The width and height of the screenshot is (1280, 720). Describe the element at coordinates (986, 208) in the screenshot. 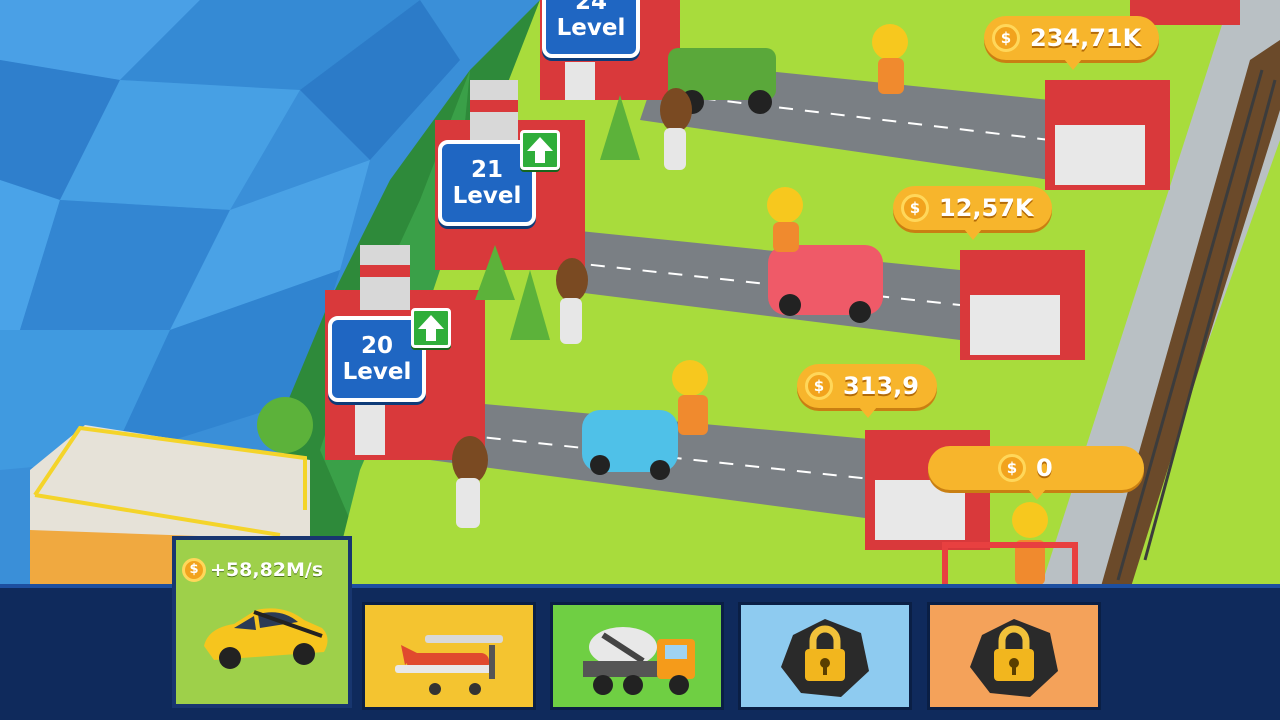

I see `coin-amount: 12,57K` at that location.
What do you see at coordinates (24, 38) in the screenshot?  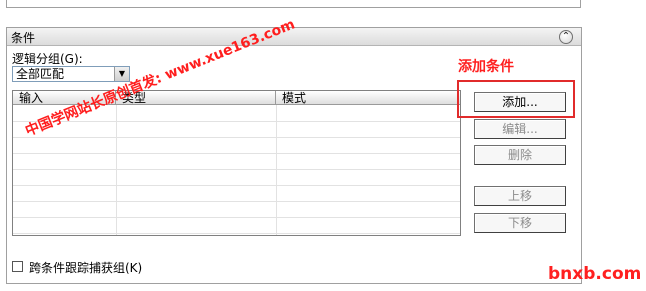 I see `panel-title: 条件` at bounding box center [24, 38].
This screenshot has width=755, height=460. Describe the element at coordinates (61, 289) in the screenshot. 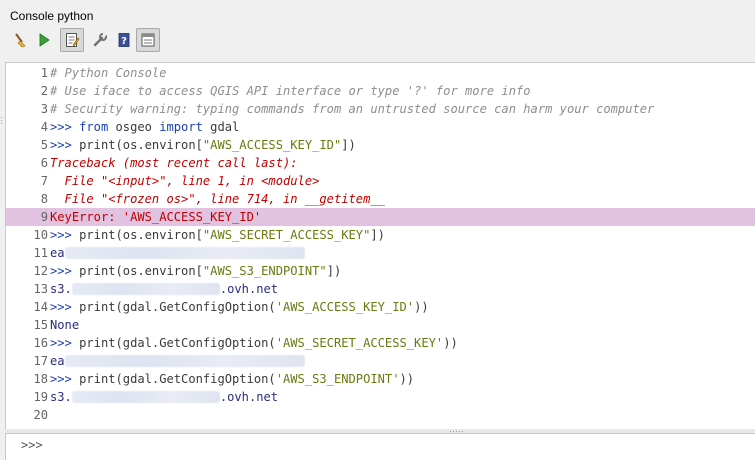

I see `code-token: s3.` at that location.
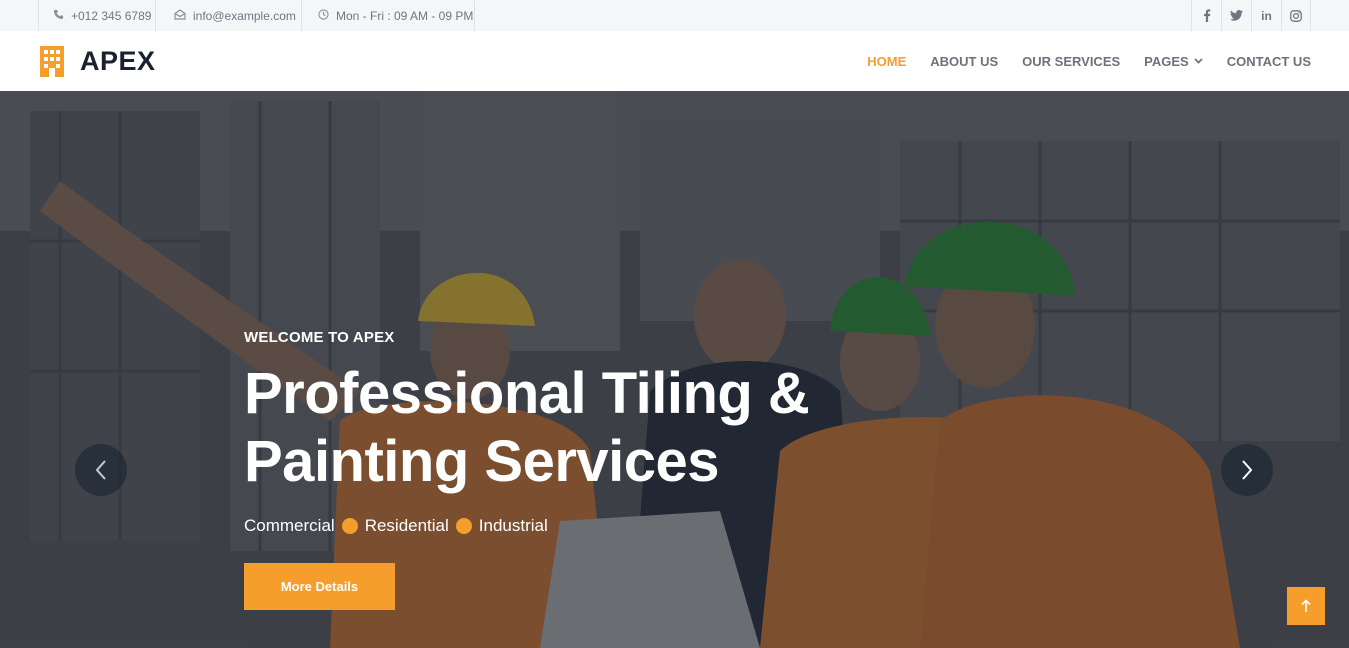 The width and height of the screenshot is (1349, 648). Describe the element at coordinates (244, 16) in the screenshot. I see `contact-email-text: info@example.com` at that location.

--

REQUIRED WORK
Reproduce the data verbatim, starting with the line that contains "This screenshot has" and going on through the end of the data. Leave out the pictures.

ANSWER TO THIS EXERCISE
This screenshot has width=755, height=460. Describe the element at coordinates (61, 289) in the screenshot. 

I see `code-token: s3.` at that location.
 The width and height of the screenshot is (1349, 648). Describe the element at coordinates (244, 16) in the screenshot. I see `contact-email-text: info@example.com` at that location.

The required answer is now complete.